- [Stored records]:
········

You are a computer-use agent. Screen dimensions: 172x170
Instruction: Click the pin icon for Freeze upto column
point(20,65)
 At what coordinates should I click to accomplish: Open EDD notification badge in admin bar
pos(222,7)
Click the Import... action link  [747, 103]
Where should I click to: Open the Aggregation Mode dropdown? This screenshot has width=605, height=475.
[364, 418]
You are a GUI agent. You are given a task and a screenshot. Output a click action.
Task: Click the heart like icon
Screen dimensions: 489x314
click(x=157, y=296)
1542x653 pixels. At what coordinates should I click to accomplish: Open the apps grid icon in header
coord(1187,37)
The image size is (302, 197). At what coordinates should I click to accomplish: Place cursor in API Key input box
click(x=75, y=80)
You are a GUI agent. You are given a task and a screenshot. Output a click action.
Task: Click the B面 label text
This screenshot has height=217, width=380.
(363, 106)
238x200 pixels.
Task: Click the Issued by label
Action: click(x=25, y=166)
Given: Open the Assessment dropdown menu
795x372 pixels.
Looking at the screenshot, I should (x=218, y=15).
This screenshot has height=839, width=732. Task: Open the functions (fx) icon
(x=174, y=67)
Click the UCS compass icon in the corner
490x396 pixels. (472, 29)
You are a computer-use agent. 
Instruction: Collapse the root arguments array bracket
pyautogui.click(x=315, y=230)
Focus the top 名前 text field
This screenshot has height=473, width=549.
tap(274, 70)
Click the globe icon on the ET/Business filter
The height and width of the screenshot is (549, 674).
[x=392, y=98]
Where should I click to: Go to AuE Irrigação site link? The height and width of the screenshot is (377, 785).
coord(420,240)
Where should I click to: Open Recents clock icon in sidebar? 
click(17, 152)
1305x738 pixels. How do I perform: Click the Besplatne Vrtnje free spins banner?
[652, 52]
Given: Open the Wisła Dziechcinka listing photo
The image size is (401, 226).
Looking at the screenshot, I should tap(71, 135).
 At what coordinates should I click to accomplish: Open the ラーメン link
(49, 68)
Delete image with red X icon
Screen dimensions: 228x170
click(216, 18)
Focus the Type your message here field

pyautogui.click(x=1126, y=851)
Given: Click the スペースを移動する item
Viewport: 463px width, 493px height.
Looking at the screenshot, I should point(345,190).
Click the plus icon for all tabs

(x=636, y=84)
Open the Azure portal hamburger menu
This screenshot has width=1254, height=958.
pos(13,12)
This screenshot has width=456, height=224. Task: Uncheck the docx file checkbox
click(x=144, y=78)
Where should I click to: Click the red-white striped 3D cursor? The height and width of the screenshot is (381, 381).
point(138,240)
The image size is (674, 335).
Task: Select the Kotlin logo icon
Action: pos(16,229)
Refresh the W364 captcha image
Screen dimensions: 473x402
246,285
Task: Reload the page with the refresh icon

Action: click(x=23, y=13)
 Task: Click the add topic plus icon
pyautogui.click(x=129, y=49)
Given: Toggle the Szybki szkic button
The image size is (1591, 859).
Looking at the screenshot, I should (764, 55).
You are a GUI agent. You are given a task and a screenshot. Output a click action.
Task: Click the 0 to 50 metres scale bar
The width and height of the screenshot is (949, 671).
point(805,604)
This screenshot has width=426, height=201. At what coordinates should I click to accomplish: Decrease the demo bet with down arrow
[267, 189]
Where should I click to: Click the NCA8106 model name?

········

- [WHAT TO PRODUCE]: Repeat the entries above verbatim.

- [RESULT OF THE TASK]:
You are a computer-use agent. Screen dimensions: 172x170
Instruction: Click the pin icon for Freeze upto column
point(20,65)
 At what coordinates should I click to accomplish: Open EDD notification badge in admin bar
pos(222,7)
Click the Import... action link  [747, 103]
Where should I click to: Open the Aggregation Mode dropdown? This screenshot has width=605, height=475.
[364, 418]
You are a GUI agent. You are given a task and a screenshot. Output a click action.
Task: Click the heart like icon
Screen dimensions: 489x314
click(x=157, y=296)
1542x653 pixels. At what coordinates should I click to accomplish: Open the apps grid icon in header
coord(1187,37)
The image size is (302, 197). At what coordinates should I click to accomplish: Place cursor in API Key input box
click(x=75, y=80)
You are a GUI agent. You are given a task and a screenshot. Output a click action.
Task: Click the B面 label text
This screenshot has height=217, width=380.
(363, 106)
238x200 pixels.
Task: Click the Issued by label
Action: click(x=25, y=166)
Given: Open the Assessment dropdown menu
795x372 pixels.
Looking at the screenshot, I should (x=218, y=15).
This screenshot has height=839, width=732. Task: Open the functions (fx) icon
(x=174, y=67)
Click the UCS compass icon in the corner
490x396 pixels. (472, 29)
You are a computer-use agent. 
Instruction: Collapse the root arguments array bracket
pyautogui.click(x=315, y=230)
Focus the top 名前 text field
This screenshot has height=473, width=549.
tap(274, 70)
Click the globe icon on the ET/Business filter
The height and width of the screenshot is (549, 674).
[x=392, y=98]
Where should I click to: Go to AuE Irrigação site link? The height and width of the screenshot is (377, 785).
coord(420,240)
Where should I click to: Open Recents clock icon in sidebar? 
click(17, 152)
1305x738 pixels. How do I perform: Click the Besplatne Vrtnje free spins banner?
[652, 52]
Given: Open the Wisła Dziechcinka listing photo
The image size is (401, 226).
Looking at the screenshot, I should tap(71, 135).
 At what coordinates should I click to accomplish: Open the ラーメン link
(49, 68)
Delete image with red X icon
Screen dimensions: 228x170
click(216, 18)
Focus the Type your message here field

pyautogui.click(x=1126, y=851)
Given: Click the スペースを移動する item
Viewport: 463px width, 493px height.
Looking at the screenshot, I should point(345,190).
Click the plus icon for all tabs

(x=636, y=84)
Open the Azure portal hamburger menu
This screenshot has width=1254, height=958.
pos(13,12)
This screenshot has width=456, height=224. Task: Uncheck the docx file checkbox
click(x=144, y=78)
Where should I click to: Click the red-white striped 3D cursor? The height and width of the screenshot is (381, 381).
point(138,240)
The image size is (674, 335).
Task: Select the Kotlin logo icon
Action: pos(16,229)
Refresh the W364 captcha image
Screen dimensions: 473x402
246,285
Task: Reload the page with the refresh icon

Action: click(x=23, y=13)
 Task: Click the add topic plus icon
pyautogui.click(x=129, y=49)
Given: Toggle the Szybki szkic button
The image size is (1591, 859).
Looking at the screenshot, I should (764, 55).
You are a GUI agent. You are given a task and a screenshot. Output a click action.
Task: Click the 0 to 50 metres scale bar
The width and height of the screenshot is (949, 671).
point(805,604)
This screenshot has width=426, height=201. At what coordinates should I click to accomplish: Decrease the demo bet with down arrow
[267, 189]
Where should I click to: Click the NCA8106 model name?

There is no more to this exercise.